---
name: offload-benchmark
description: "Run local vs Offload benchmarks for mng and sculptor, then update the Benchmarks section of the Offload README."
---

# Offload Benchmark

Run local and Offload test suites for **mng** and **sculptor**, collect timing data, and update the `## Benchmarks` section of the Offload README with fresh numbers.

## Prerequisites

1. Offload must be installed: `cargo install offload` (or built from source in the offload repo).
2. Modal must be authenticated: `modal token new` (if credentials are expired).
3. Both repos must exist locally:
   - **mng**: `~/imbue/mng` (or wherever the monorepo is checked out)
   - **sculptor**: `~/imbue/sculptor`
4. Run `just install` from the offload repo root to ensure the binary is up to date.

Verify all four before proceeding. If any prerequisite is missing, stop and tell the user.

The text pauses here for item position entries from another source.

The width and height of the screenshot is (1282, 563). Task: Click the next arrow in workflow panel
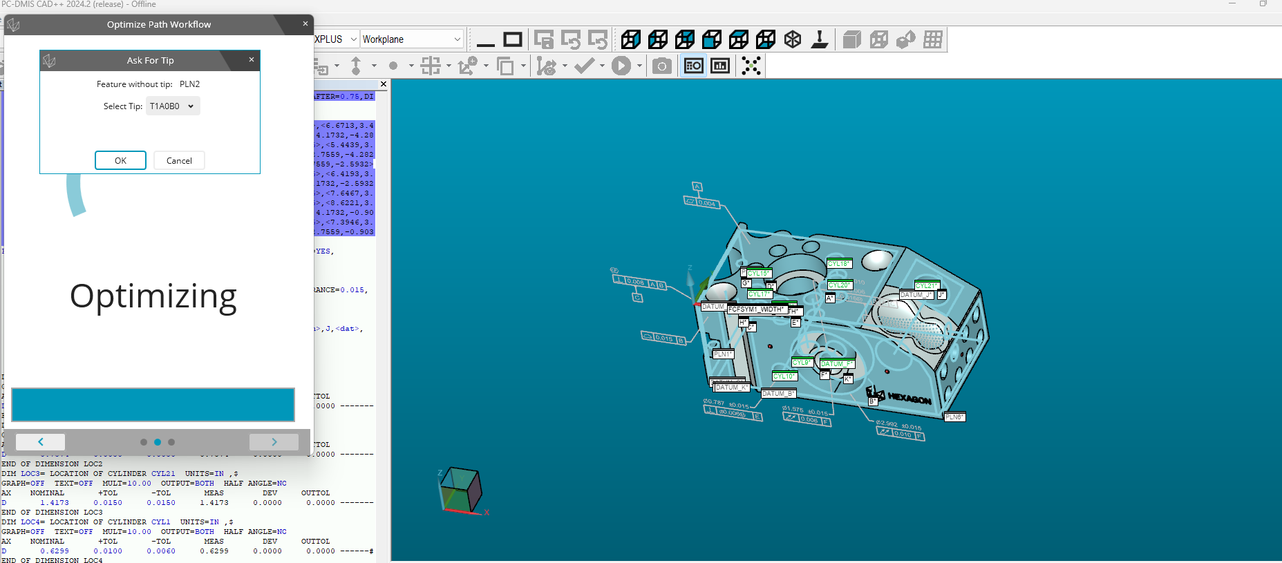pyautogui.click(x=274, y=442)
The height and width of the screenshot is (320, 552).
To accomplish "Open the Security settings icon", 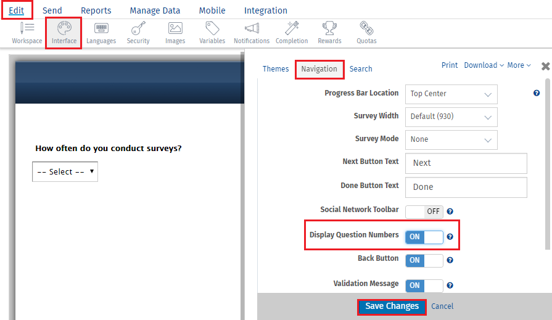I will coord(138,33).
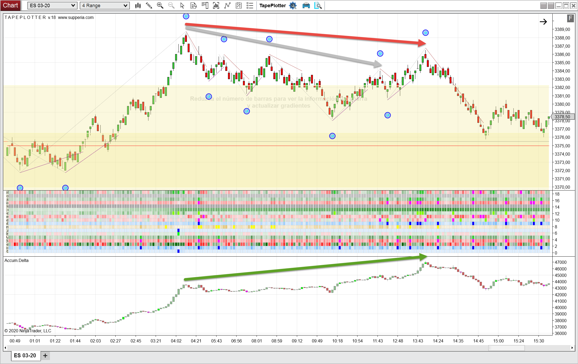Click the horizontal scrollbar thumb
578x364 pixels.
(x=506, y=348)
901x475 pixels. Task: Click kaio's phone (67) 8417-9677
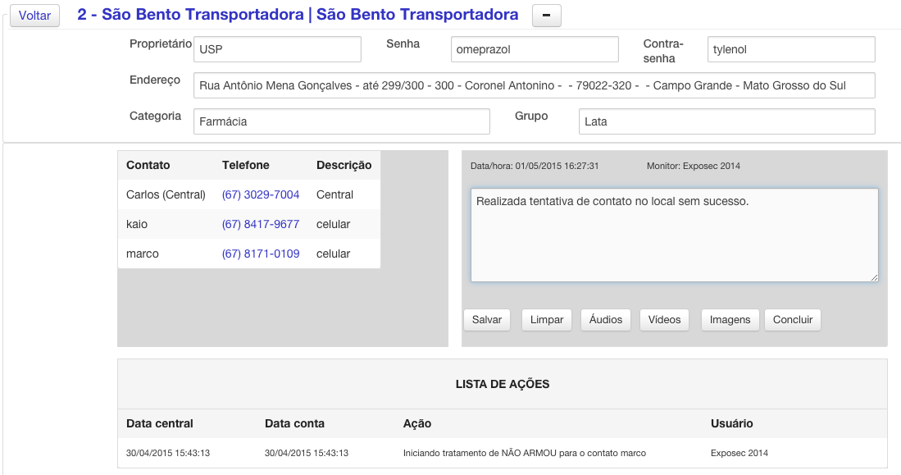261,224
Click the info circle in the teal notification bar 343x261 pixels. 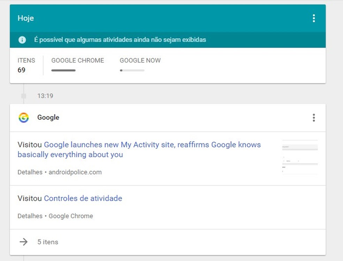pos(22,40)
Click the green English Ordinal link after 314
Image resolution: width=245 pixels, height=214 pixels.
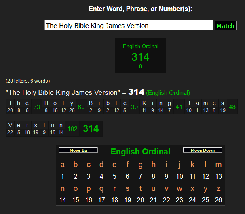(x=168, y=93)
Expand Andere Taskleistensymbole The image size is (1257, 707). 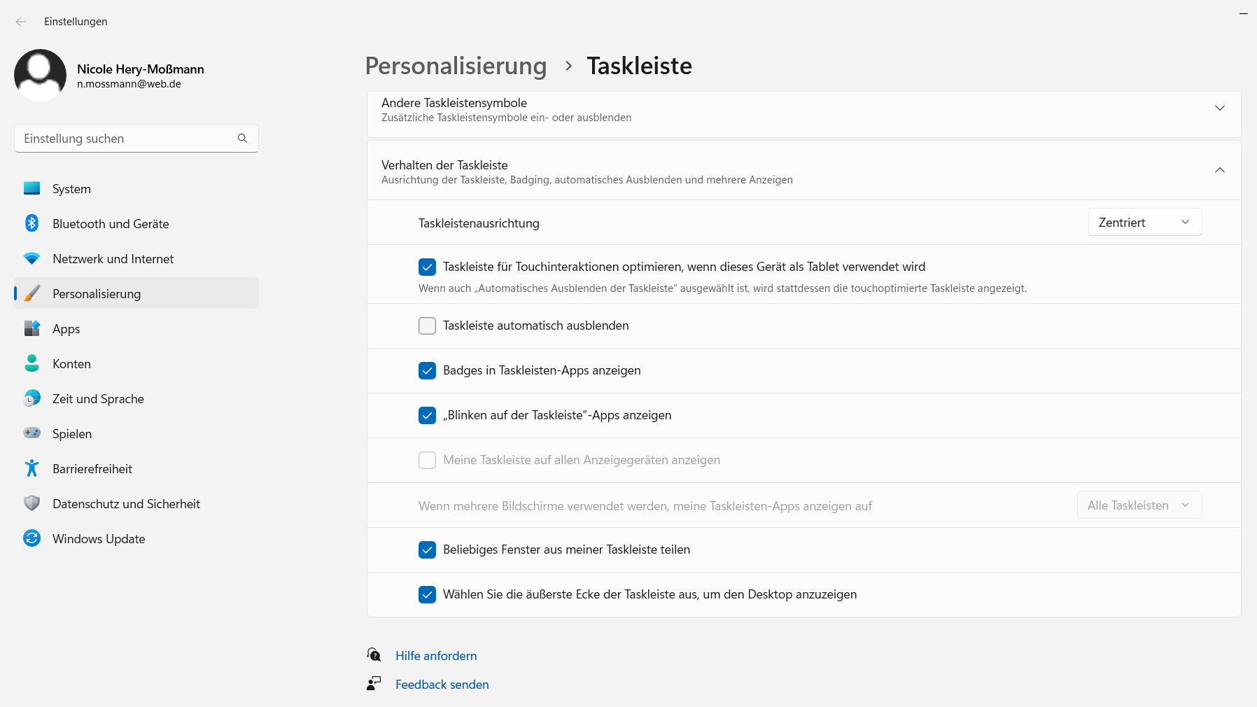point(1220,108)
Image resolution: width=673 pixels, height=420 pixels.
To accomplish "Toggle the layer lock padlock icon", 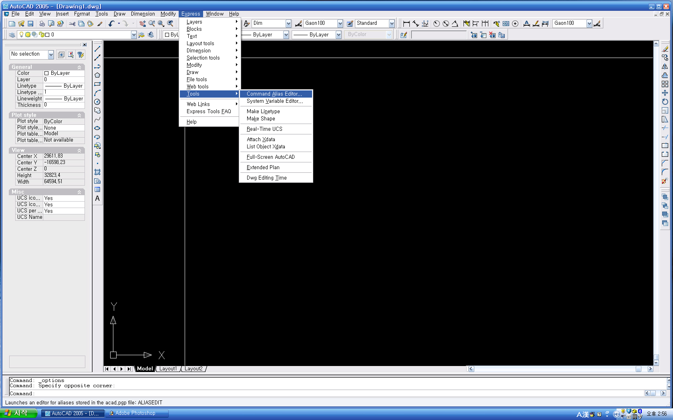I will tap(41, 35).
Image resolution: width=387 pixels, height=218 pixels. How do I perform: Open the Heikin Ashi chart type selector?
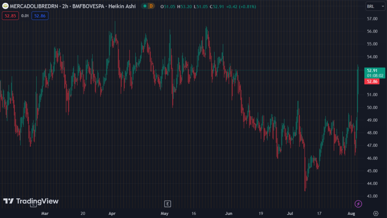pos(122,6)
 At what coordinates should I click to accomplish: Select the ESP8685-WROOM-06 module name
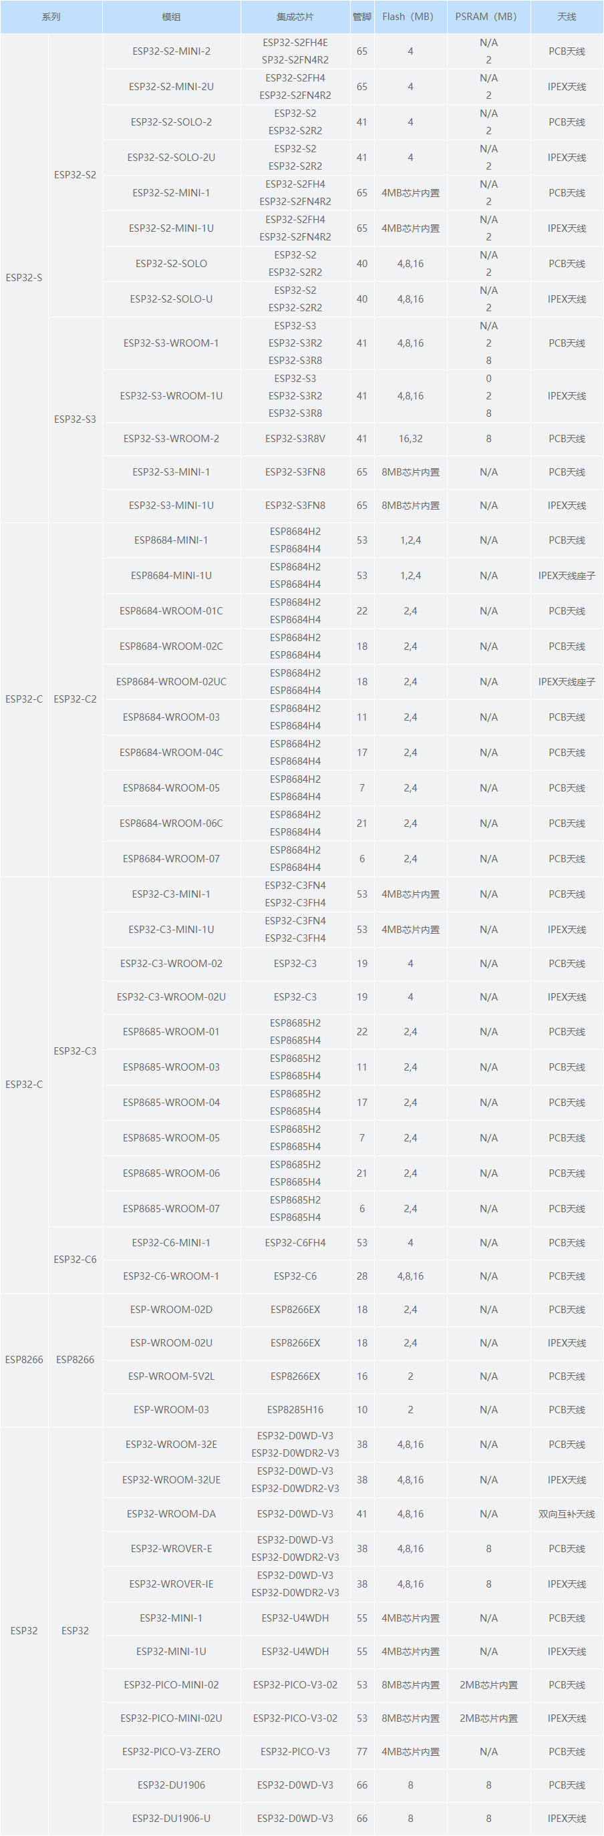(x=171, y=1173)
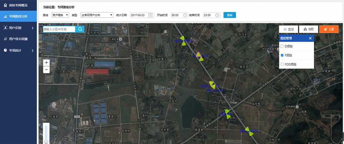Close the 图层管理 panel
Viewport: 344px width, 144px height.
(310, 38)
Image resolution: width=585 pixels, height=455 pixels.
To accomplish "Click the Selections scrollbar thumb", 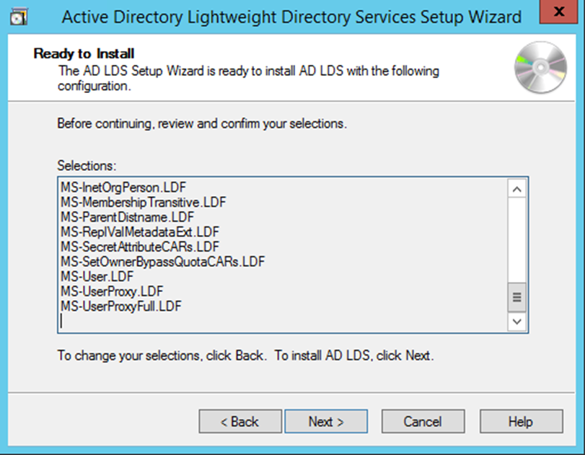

## Step 1: Read Current Test Commands

**Do not hardcode commands.** Read the justfile in each repo at invocation time, since commands change:

- **mng**: Read `~/imbue/mng/justfile` and locate:
  - `test-integration` -- the local baseline (unit + integration tests via pytest with xdist)
  - `test-offload` -- the Offload run on Modal
- **sculptor**: Read `~/imbue/sculptor/justfile` and locate:
  - `test-integration` -- the local baseline (Playwright integration tests via pytest with xdist)
  - `test-integration-offload` -- the Offload run on Modal

Record the exact commands from each justfile. If any target is missing or has changed significantly, stop and tell the user.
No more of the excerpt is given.